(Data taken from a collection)
>> BEGIN

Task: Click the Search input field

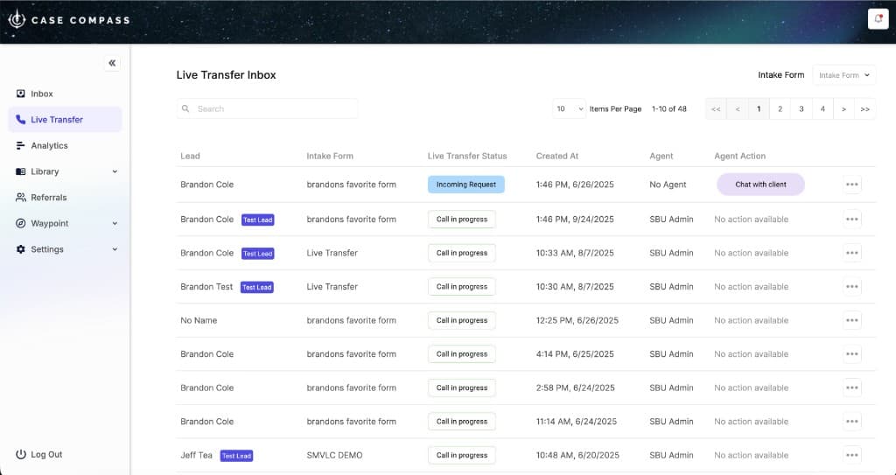Action: click(271, 109)
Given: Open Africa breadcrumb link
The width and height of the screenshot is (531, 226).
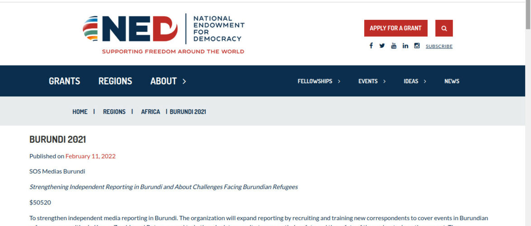Looking at the screenshot, I should [150, 112].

>> END

> [SHORT PROBLEM] Rewrite every item above with "input field" replaced by "text box" and all else unchanged, omitting the pictures.

> [WRITTEN RESPONSE]
Task: Click the Search text box

Action: click(271, 109)
Given: Open Africa breadcrumb link
The width and height of the screenshot is (531, 226).
Looking at the screenshot, I should [150, 112].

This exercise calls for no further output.